We use some essential cookies to make our website work.

We use optional cookies, as detailed in our cookie policy, to remember your settings and understand how you use our website.

143 posts
dom
Raspberry Pi Engineer & Forum Moderator
Raspberry Pi Engineer & Forum Moderator
Posts: 8472
Joined: Wed Aug 17, 2011 7:41 pm

NUMA Testing

Tue Oct 22, 2024 5:36 pm

There has been a fair amount of work going on over the last year to improve sdram related performance on Pi4 and Pi5.
A lot of the testing and results discovered are described in this epic thread.

There were observations that 8GB Pi's were (for specific tests) slower than 4GB.
This is largely due to self refresh of sdram costing some of your theoretical bandwidth, and the standard (jedec) timings require more time to spent in refresh for larger sdram sizes.

During investigating this, I did discover that we can do a better. The sdram refresh interval is currently using the default data sheet settings.
You can actually monitor the temperature of the sdram and it reports if refresh at half or quarter the rate can be done.
That allows the overhead due to refresh to be reduced by a half or a quarter which does improve benchmark results.

We got in contact with Micron, and there is was good news.
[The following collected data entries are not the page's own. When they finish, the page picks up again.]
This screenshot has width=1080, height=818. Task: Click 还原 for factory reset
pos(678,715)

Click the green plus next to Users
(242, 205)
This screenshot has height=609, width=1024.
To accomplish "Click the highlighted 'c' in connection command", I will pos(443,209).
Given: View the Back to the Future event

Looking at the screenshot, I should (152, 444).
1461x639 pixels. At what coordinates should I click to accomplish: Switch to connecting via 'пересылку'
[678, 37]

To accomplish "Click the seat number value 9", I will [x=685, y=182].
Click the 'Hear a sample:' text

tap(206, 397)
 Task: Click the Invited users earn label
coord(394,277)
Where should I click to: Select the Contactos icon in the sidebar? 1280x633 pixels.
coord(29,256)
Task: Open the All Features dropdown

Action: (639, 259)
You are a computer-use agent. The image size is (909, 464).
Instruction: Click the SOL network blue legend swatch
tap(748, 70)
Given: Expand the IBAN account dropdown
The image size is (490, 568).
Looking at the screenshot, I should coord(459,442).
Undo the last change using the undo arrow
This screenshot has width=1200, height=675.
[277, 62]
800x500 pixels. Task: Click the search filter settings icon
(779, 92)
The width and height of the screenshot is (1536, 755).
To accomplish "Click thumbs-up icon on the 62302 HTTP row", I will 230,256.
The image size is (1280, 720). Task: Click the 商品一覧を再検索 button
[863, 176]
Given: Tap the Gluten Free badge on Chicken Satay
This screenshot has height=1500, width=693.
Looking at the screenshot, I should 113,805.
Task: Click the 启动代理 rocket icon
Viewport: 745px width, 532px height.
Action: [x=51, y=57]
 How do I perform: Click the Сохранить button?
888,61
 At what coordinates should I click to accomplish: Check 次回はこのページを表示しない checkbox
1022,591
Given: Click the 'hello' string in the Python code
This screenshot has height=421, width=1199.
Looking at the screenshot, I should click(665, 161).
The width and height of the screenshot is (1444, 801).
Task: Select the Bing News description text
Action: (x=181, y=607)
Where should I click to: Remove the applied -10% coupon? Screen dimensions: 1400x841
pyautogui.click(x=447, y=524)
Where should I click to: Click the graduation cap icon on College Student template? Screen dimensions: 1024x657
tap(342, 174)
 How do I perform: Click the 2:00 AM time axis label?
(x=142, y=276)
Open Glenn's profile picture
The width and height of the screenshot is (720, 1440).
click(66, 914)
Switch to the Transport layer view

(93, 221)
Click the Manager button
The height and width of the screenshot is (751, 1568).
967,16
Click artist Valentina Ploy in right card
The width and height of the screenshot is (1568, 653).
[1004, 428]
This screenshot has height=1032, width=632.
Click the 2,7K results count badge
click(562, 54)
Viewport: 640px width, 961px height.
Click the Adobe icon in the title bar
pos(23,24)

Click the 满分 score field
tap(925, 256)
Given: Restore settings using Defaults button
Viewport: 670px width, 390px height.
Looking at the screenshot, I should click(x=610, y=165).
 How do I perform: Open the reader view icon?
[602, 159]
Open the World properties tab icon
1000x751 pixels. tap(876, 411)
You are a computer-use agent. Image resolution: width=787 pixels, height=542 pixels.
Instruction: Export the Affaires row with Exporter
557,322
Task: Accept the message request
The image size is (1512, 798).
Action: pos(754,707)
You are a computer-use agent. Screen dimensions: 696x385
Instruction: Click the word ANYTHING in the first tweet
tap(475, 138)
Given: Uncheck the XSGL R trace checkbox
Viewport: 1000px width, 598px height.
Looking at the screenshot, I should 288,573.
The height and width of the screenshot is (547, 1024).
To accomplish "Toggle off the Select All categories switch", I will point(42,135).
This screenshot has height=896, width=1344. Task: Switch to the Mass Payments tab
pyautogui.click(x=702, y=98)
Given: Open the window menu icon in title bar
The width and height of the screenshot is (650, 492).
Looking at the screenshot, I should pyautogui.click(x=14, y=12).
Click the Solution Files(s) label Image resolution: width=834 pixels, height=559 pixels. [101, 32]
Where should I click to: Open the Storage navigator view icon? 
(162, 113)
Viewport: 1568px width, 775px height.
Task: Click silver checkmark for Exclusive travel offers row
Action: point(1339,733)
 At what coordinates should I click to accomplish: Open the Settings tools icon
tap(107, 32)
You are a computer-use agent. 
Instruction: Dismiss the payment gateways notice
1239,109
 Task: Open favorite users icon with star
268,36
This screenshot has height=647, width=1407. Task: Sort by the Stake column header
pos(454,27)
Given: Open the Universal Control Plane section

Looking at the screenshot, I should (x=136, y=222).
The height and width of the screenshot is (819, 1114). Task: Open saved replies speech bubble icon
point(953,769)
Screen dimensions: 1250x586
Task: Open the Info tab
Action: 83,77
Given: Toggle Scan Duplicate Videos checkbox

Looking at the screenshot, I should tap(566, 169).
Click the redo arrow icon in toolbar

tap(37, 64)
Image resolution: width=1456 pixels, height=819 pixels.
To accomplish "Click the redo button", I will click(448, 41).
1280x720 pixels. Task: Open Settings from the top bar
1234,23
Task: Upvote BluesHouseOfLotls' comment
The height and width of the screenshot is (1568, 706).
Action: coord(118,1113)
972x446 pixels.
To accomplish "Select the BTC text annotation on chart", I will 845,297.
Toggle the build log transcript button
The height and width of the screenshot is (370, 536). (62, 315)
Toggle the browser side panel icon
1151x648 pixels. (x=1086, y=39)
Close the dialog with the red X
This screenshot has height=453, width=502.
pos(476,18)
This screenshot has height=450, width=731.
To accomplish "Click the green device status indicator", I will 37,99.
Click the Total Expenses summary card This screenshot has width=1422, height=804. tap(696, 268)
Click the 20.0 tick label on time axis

They have said they actually test their 8GB sdram with the 4GB refresh rate timing (rather than the slower jedec timings), and so it was be safe to run the 8GB parts with 4GB timing.

I've also been iterating over dozens of sdram and arm (largely cache and prefetch) related settings.
Typically each night capturing benchmark scores with tweaked settings and any positive results get added to the list of further testing.
If results are positive across a range of tests (e.g. geekbench, jetstream, linux kernel compile, memcpy/memset) we push it out (typically bootloader or firmware).
There have been a number of small boosts over the last year. Typically 1% here and there, but they add up.

There is one other significant issue. When multiple arm cores (and hardware blocks, like display, camera, pcie etc) access sdram, they compete.
From here:
This means that if a page in a particular bank is already open, you cannot open another page within the same bank without first closing the currently open page. Once a page is open, it can be accessed multiple times without the need to reopen it for subsequent operations.
In the worst case, two sdram clients accessing different pages of the same bank, may cause repeated closing and opening of the pages, harming the usable bandwidth you can achieve.
Which pages belong to a bank depends on the physical address lines of the buffers used. We have found that it is pretty common for buffers to be allocated in pathologically bad ways.

NUMA allows us to have more control over this. We can split our sdram, into, say, 8 NUMA regions, and configure the kernel to interleave the allocations between the regions.
In addition the sdram controller allows the address bits used for segmenting the banks to be reconfigured (which we've exposed through eeprom config SDRAM_BANKLOW).

Doing this can result in significant performance boosts of sdram bandwidth constrained (typically multi-core) tasks.

[edit: apt now contain numa supporting bootloader/firmware/kernel, so rpi-update is not required]

TLDR: If you want to test the latest experimental improvements, then run:

Code: Select all

sudo apt update && sudo apt full-upgrade
then edit your bootloader config:

Code: Select all

sudo rpi-eeprom-config -e
adding this line for pi5:

Code: Select all

SDRAM_BANKLOW=1
or this line for pi4:

Code: Select all

SDRAM_BANKLOW=3
and reboot. You should find "/proc/cmdline" contains the line "numa=fake=<n>".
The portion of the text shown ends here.